The Atlas Mountains separate Morocco into 2 parts – the green ocean side and the dry desert side.



Formed some 65 million years ago when Europe and Africa collided, the Atlas Mountains are one of Morocco’s richest natural resources. It is here that most of Morocco’s rivers are born – rivers that carry water to the North and West of the country for drinking, household use and irrigation of farmland. The mountains also contain deposits of iron ore, lead, copper, silver, mercury, phosphate and natural gas. Forested with cedar, oak. juniper and thuja trees, this is also Morocco’s last remaining wildlife reserve.  


These mountains are rich in minerals and other natural resources.


The landscape changed quickly once we got up into the High Atlas Mountains.



The mountains have been home to a number of plant and animal species unique in Africa, though many of them are endangered and some are already extinct. Examples include the Barbary ape (a type of macau), the Barbary antelope (endangered), the Barbery leopard (also an andangered species), the Atlas bear (Africa’s only species of bear; now extinct), the Barbary lion (hunted extensively throughout the ages; now extinct), and the North African Elephant (once used by Hannibal in his expedition across the European Alps; now also extinct).


These mountains were once full of wildlife, now only domestic animals roam the high alpine pastures.
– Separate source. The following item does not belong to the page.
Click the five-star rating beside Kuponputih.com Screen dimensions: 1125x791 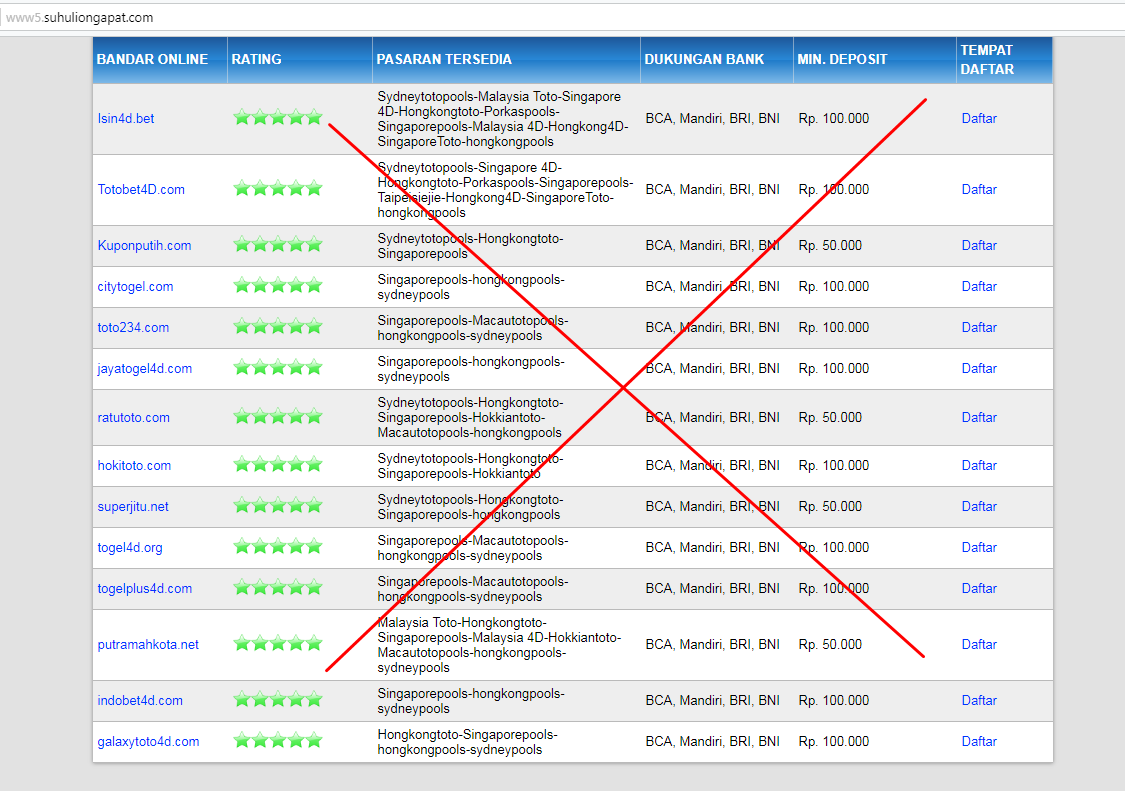278,244
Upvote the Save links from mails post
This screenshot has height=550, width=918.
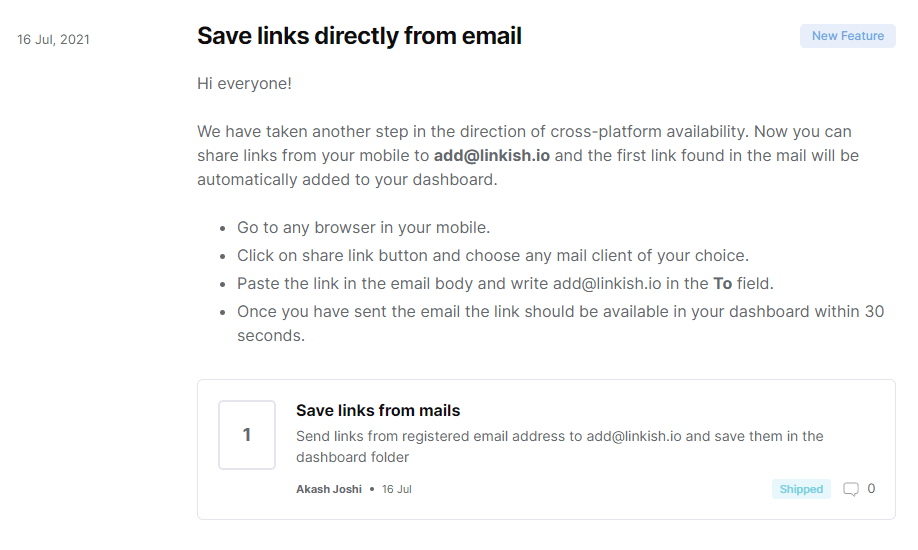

The long road through the mountains…



Of all Morocco’s wild animals only the Barbery apes (known locally as mgou) exist in sufficient numbers to be easily spotted. We saw a whole colony of them at play beside the road on our way out of Ifrane and pulled over to watch them for a few minutes. Barbary apes are actually a type of macau and are related to the “snow monkeys” (aka Soup Monkeys) we saw in Japan. Roughly the size of a dog, they are inquisitive, intelligent, mischevious, but rather territorial (hence our guide Tariq’s advice to us to stay at least 2-3m away from them and not make direct eye contact with them – especially the dominant males). They live in family groups and live off nuts, berries and other primarily vegetarian sources of sustenance. The group we watched also seem to have adopted a pack of stray/wild dogs into their family unit – it was really interesting seeing how the dogs interacted with the apes, sharing in their food but submitting to the dominance of the primates.


That’s one serious monkey!



This guy’s name is Tariq.


Meet Fatima and Tariq Junior.


Yusef here was the dominant male of the clan.

It was great watching these guys at play!



Most of the people that inhabit the Atlas Mountains are Berbers (Imazighen as they call themselves – which translates loosely to “the free people”), though even they only live at the higher altitudes seasonally. Herds of sheep, goats and cows are brought up to the High Atlas Mountains during summer when pastures are lush and green; as the weather cools however, the semi-nomadic Berbers return to their villages in the foothills to weather out the winter. The climate up in the mountains is harsh, with winter temperatures around -20C not uncommon. Already there is snow on the highest peaks, and the temperature today barely rose above 10C.


The harsh climate up in the Atlas Mountains means the area remains sparsely populated.


An example of the epic vistas we were treated to today.



Late in the afternoon we crossed over the mountains and down into the Ziz Valley. Formed by the Ziz River, this valley was lined by lush green grass, date palms and bountiful fruit trees. Most of the Berber tribes who live in this region have their winter villages in this valley, building their homes and animal stables out of mud and straw and cultivating the land along the river’s edge. We passed a number of these farming comunities during our drive through the Ziz Valley and are actually staying in a large Berber town called Er Rachidia tonight.


Life in the Atlas Mountains is pretty basic.


Village life, Berber style.



There is nothing of note in Er Rachidia really, but it makes a good stopover on the way out to the Sahara. So for tonight we’re staying in a very basic guesthouse run by a local family, and tomorrow we’ll be heading off nice and early again, bound for the Sahara Desert. Can’t wait!


Our stopover for tonight: the Berber township of Er Rachida.


Heading out into the Sahara tomorrow – can’t wait!